Innovation in Action: MBA Grad Brings Haas@Work to Life at Wells Fargo

When Amir Zelazny, MBA 09, applied to the Haas@Work Program for spring 2009, he was a second-year full-time Berkeley MBA student uncertain of his future in the thick of the recession. Little did he know that after graduation he would go on to work for his Haas@Work client, devoting the next three-and-a-half years to building the kernel of an idea from the program into a major new strategy for one of the nation’s biggest banks.

Zelazny, now an assistant vice president and product manager for Wells Fargo’s Retirement Solutions group, became a driving force behind the bank’s proprietary new retirement tool. The "My Retirement Plan" tool launched Dec. 14 as the first part of a new program to help Wells Fargo customers prepare and save for retirement. The tool aims to guide consumers with realistic plans for saving for their sunset years.

“This really underscores how the innovation process works, and how it can be used to make big changes in a big organization,” says Zelazny. “Our Haas@Work team of students brought fresh ideas to Wells Fargo.
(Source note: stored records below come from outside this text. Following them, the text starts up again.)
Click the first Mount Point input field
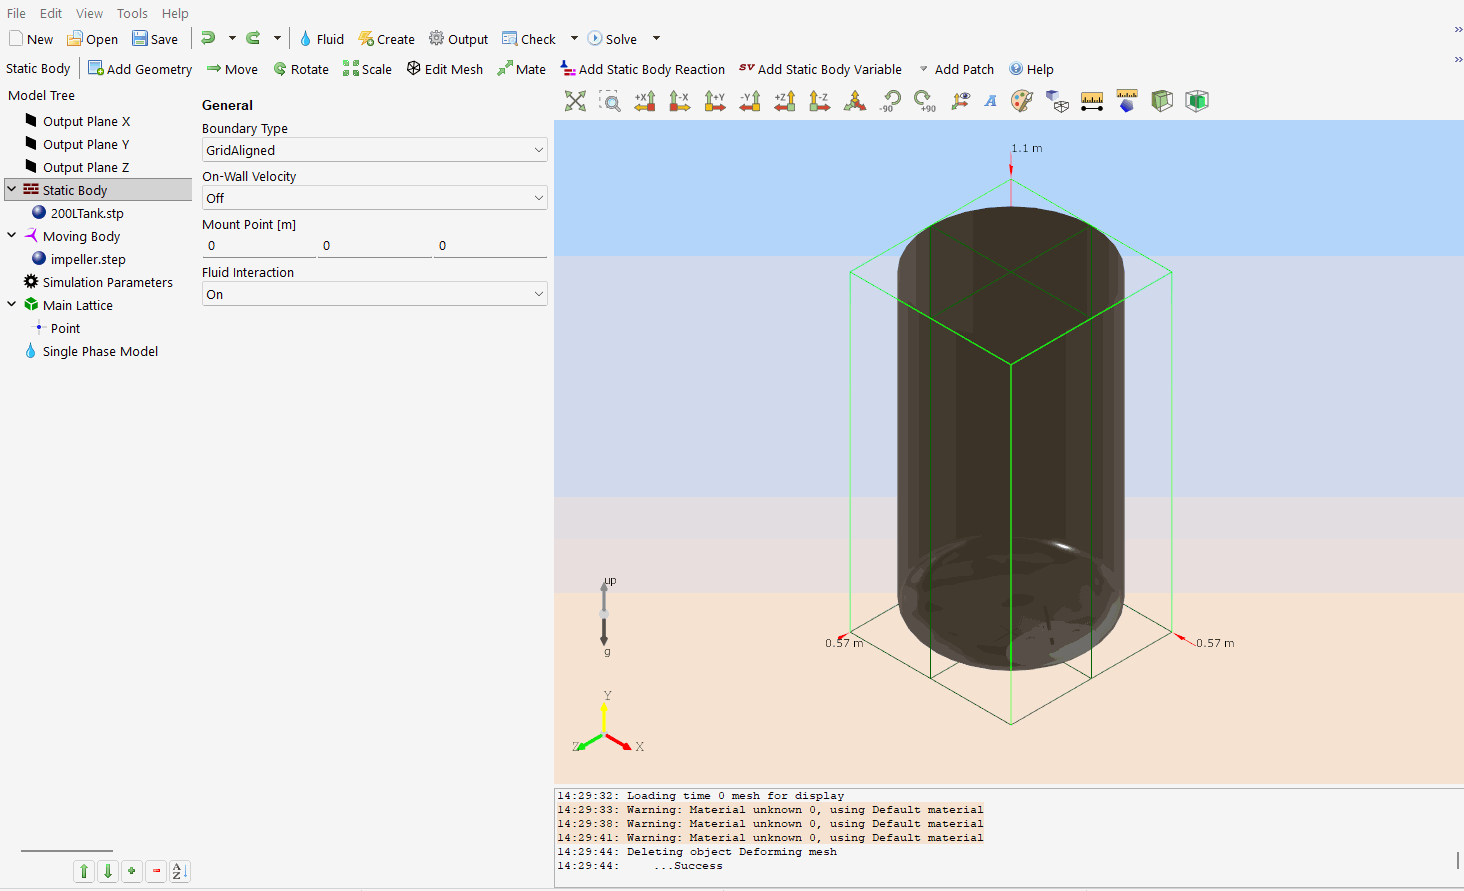Viewport: 1464px width, 891px height. (259, 246)
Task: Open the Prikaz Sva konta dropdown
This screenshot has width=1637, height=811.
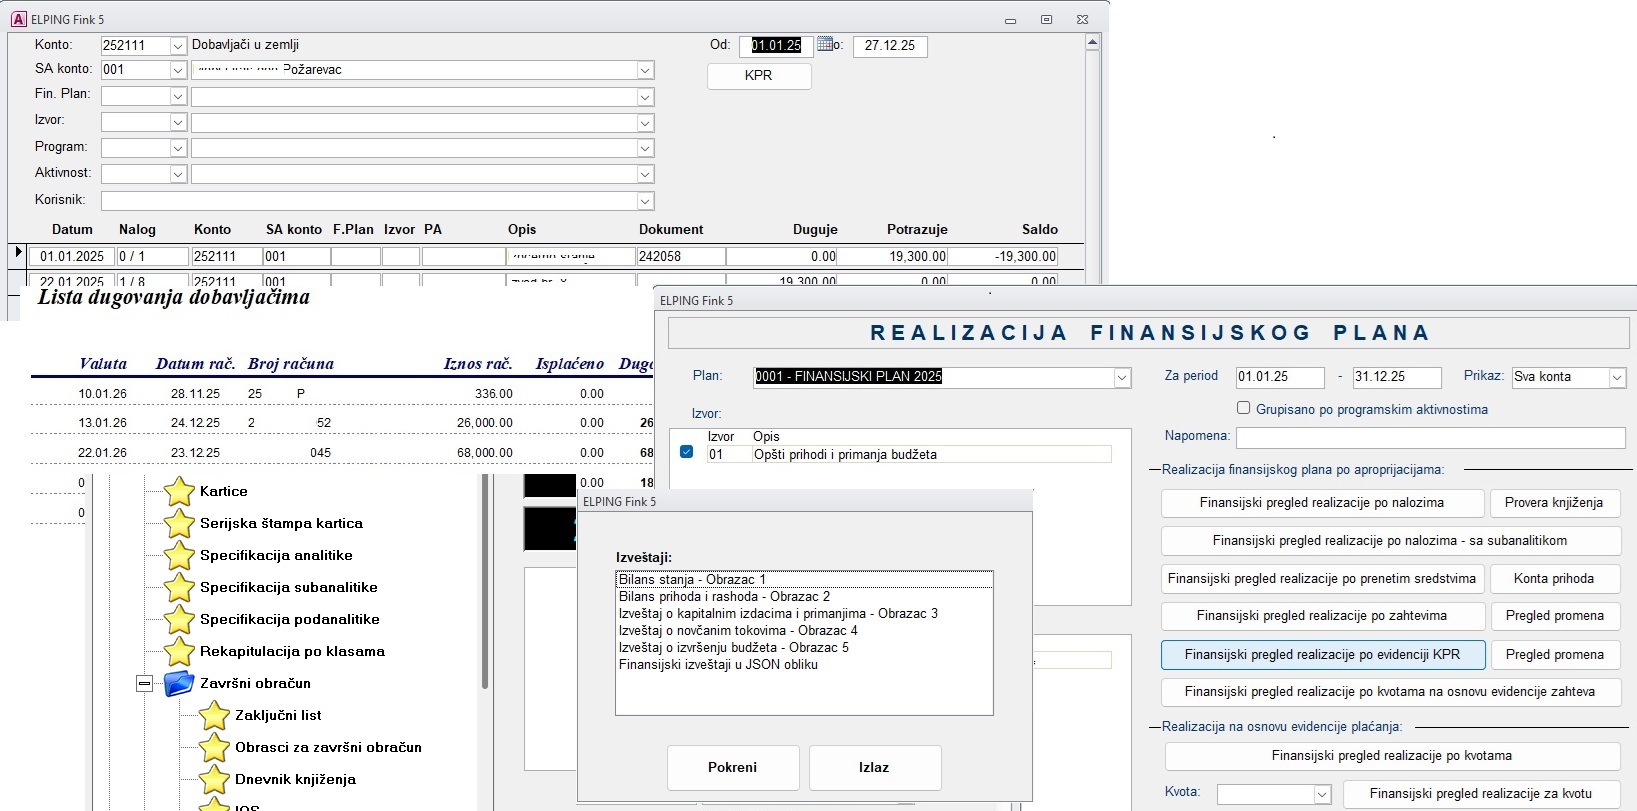Action: pyautogui.click(x=1617, y=378)
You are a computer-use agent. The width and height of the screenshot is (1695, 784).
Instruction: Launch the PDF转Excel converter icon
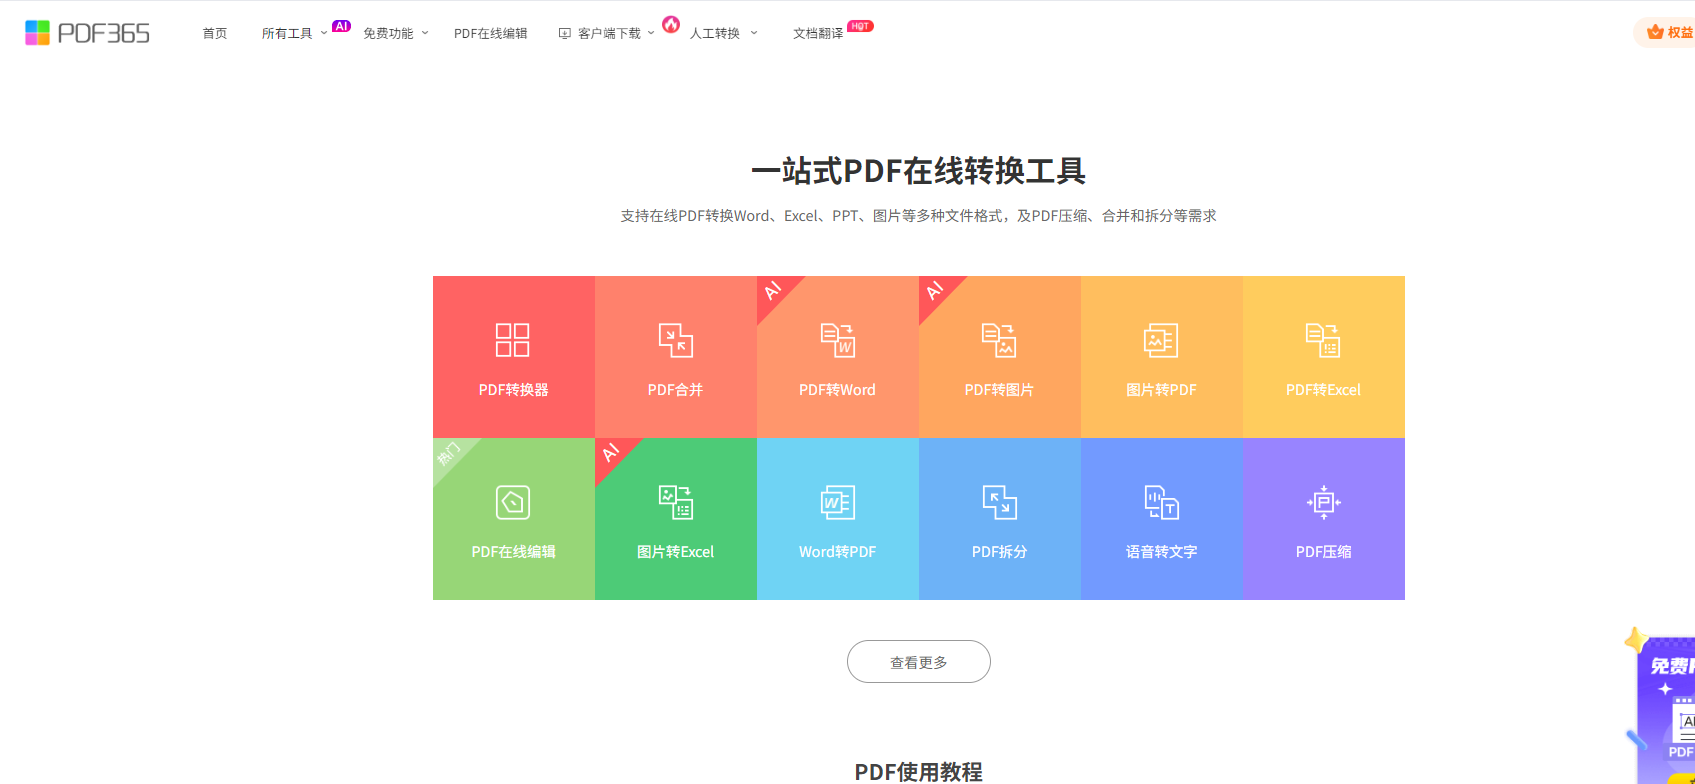click(x=1323, y=340)
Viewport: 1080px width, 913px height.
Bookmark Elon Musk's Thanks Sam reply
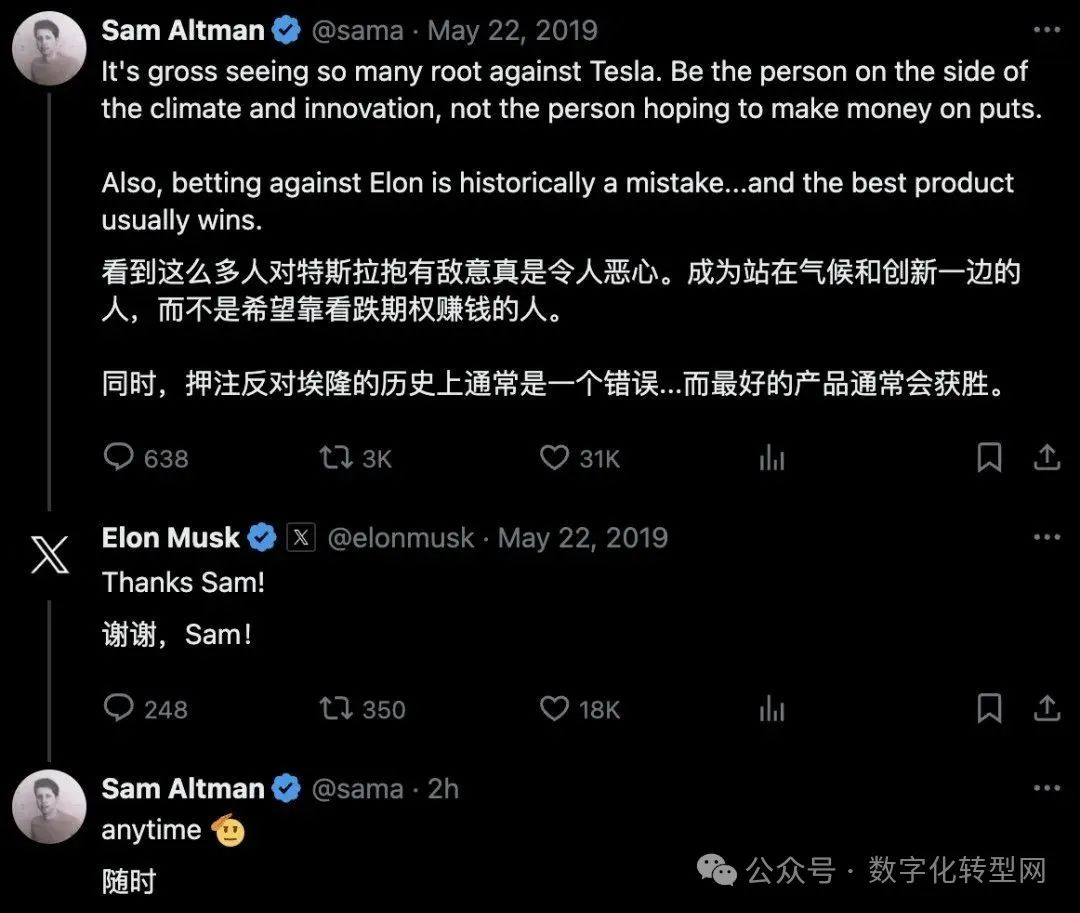tap(989, 709)
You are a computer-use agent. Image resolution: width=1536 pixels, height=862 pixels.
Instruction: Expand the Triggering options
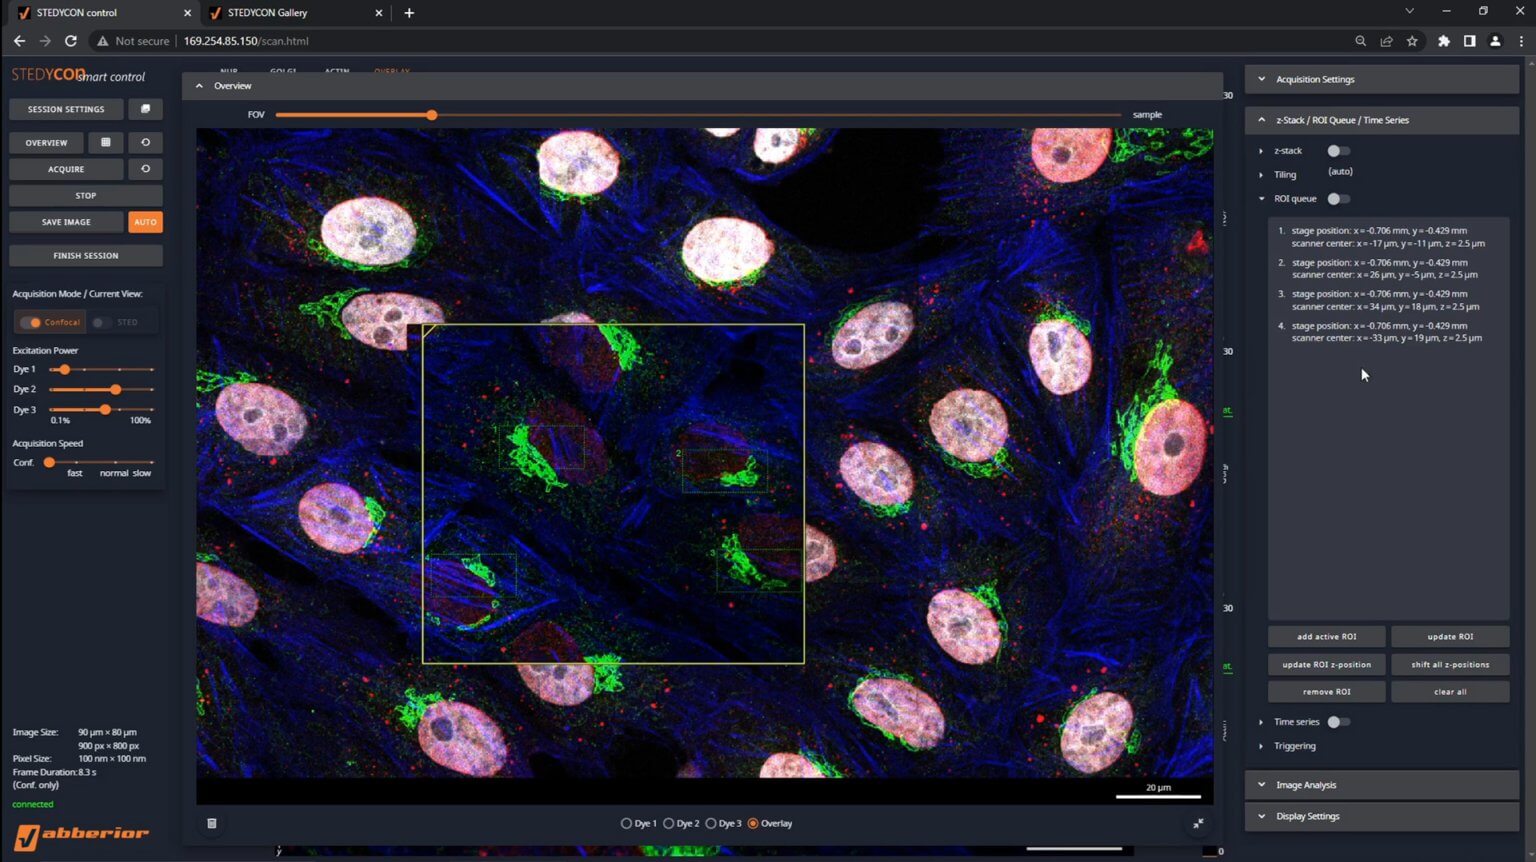point(1294,746)
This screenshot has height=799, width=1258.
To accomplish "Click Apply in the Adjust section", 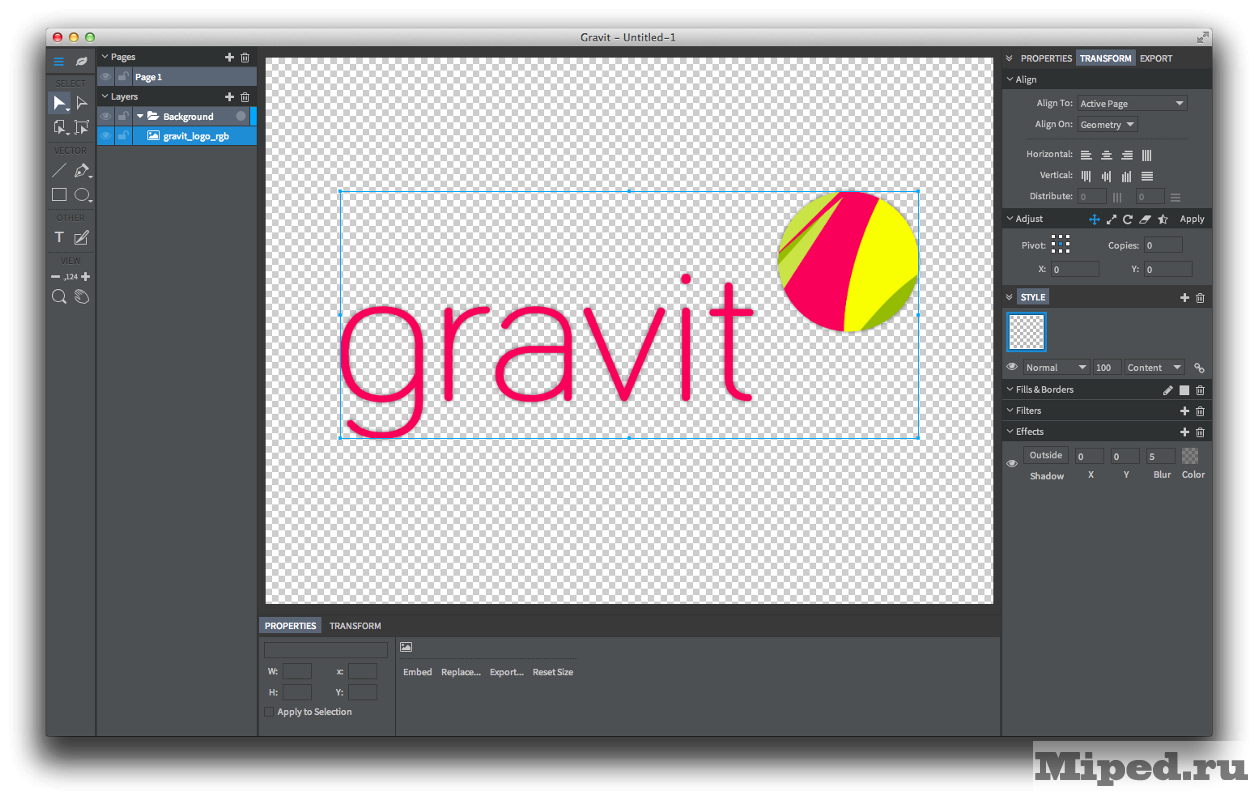I will tap(1192, 219).
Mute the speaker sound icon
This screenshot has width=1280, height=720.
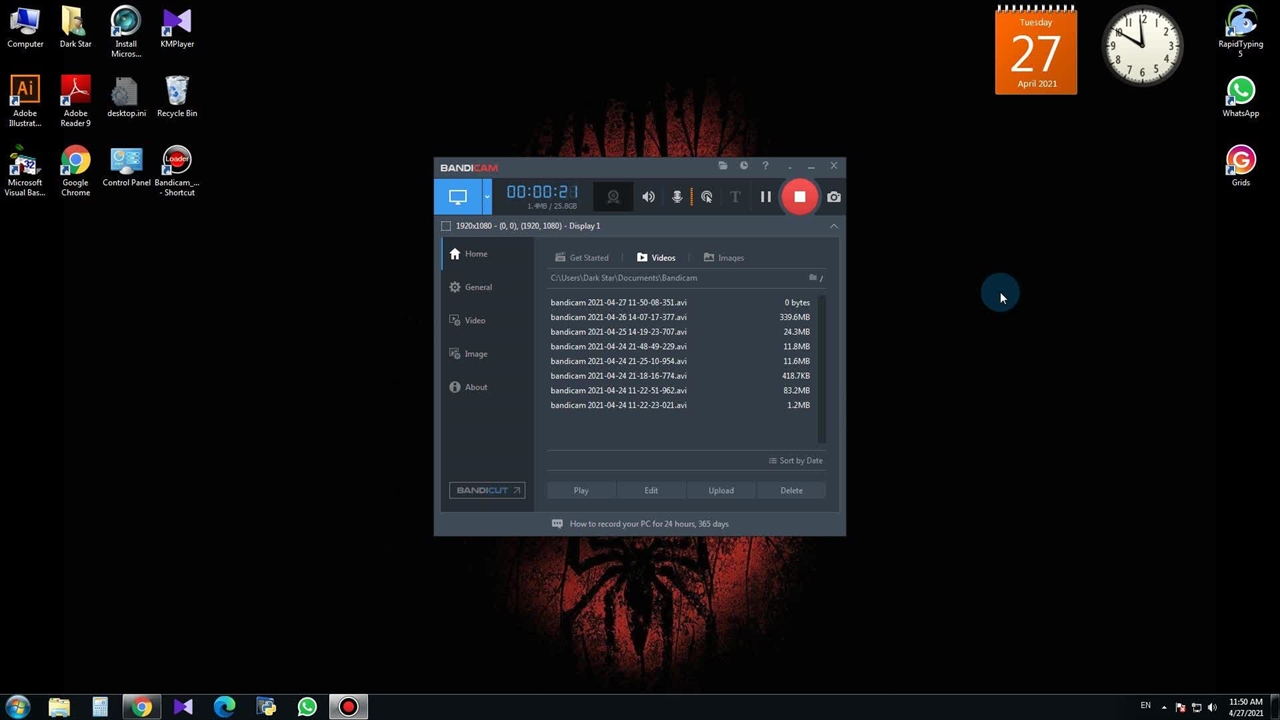click(648, 197)
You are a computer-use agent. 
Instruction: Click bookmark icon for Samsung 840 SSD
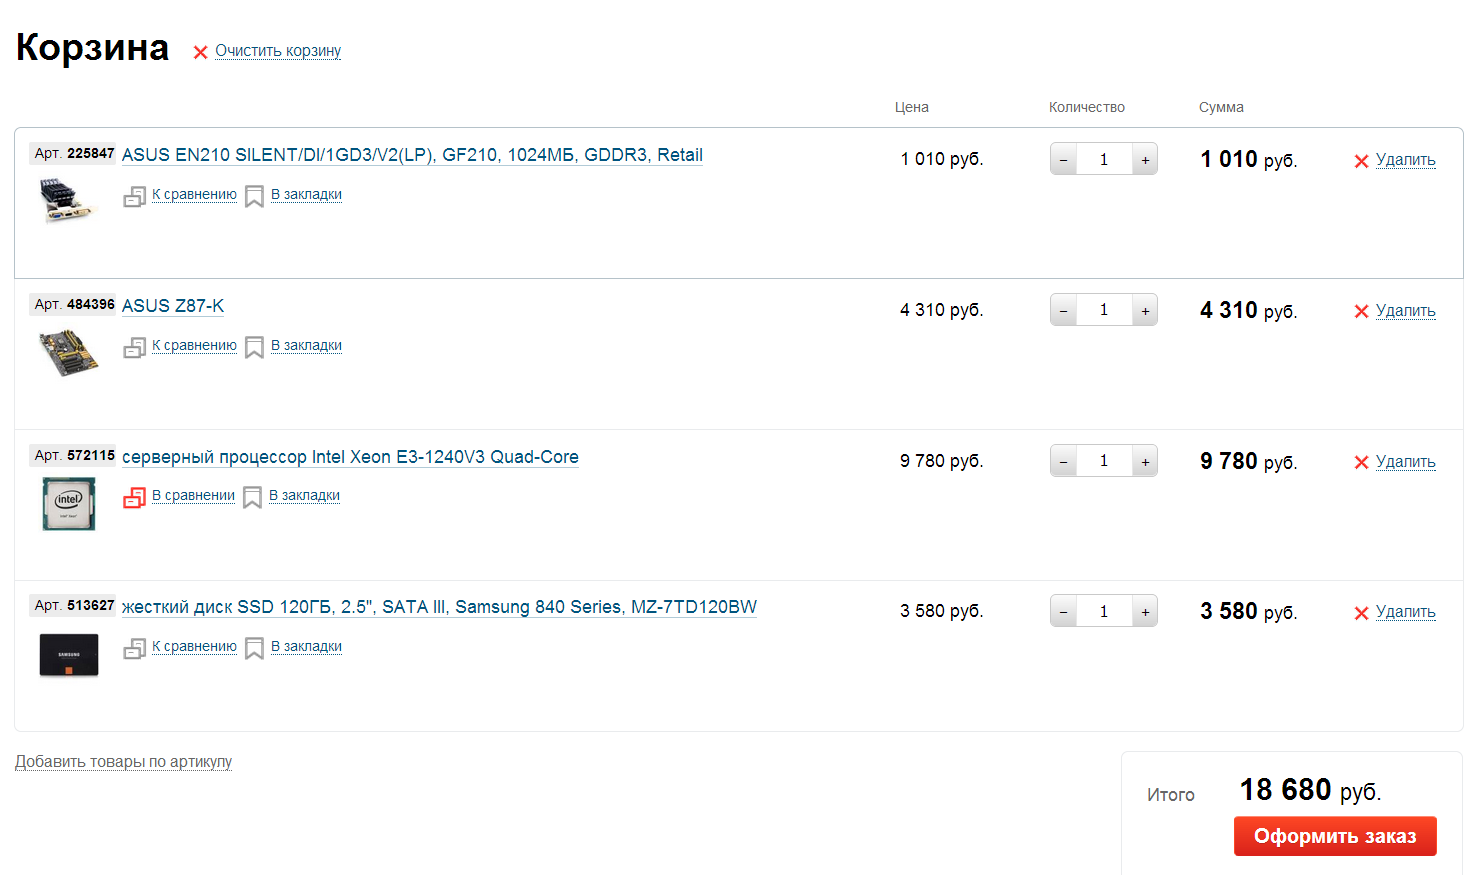point(254,648)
After graduation, I worked on a team at Wells Fargo that did additional research to enhance the calculator idea, and then we put in the work to develop and launch it—with lots of twists and turns along the way.”

Haas@Work has evolved from an extracurricular program to a semester-long course that satisfies MBA students' experiential learning requirement.   Each semester, the course is built around specific innovation opportunities and challenges faced by prominent partner companies. Teams of Haas students—along with faculty and advisers—then spend 16 weeks working with the companies, uncovering new insights about customers and the market, and developing, modeling, validating, and advancing new ideas and novel solutions. 

Zelazny was part of a student team asked to wrestle with multi-layered challenge for Wells Fargo: how could the bank help customers do a better job saving for retirement? After the initial program ended, he and economics PhD student Reza Shabani continued on with Wells Fargo as contractors, developing and testing an algorithm for a new retirement calculator that incorporates government data and takes customers' day-to-day situations into account. The calculator proved unique enough to take out a patent.

Zelazny was hired on by Jeff Street, Wells Fargo’s senior vice president for Retail Retirement, to shepherd it through a complex user-experience design process, which incorporated behavioral economics and development of multiple channels: online, phone, and bank branches.

“In the end, this innovation came about through a combination of tearing apart an initial idea to come up with the core math behind "My Retirement Plan," followed by literally thousands of decisions about how every element of the customer experience, channel integration, and technology would work,” Street says. “All to deliver an easy-to-use but highly powerful tool to help our customers better succeed in saving for retirement.”

Executive Director Dave Rochlin says the goal of Haas@Work is two-fold: Students hone their innovation skill set while partner companies get solid recommendations and fresh perspectives.

“In this case, Wells Fargo not only picked up some deep insight and thoughtful new approaches related to encouraging retirement planning, they also hired a talented Haas graduate to bring our processes inside their organization,” he says. “It's a big win for everyone."

Zelazny said the project “feels like the fruition of all the principles I learned at Haas, such as questioning the status quo and going beyond yourself.”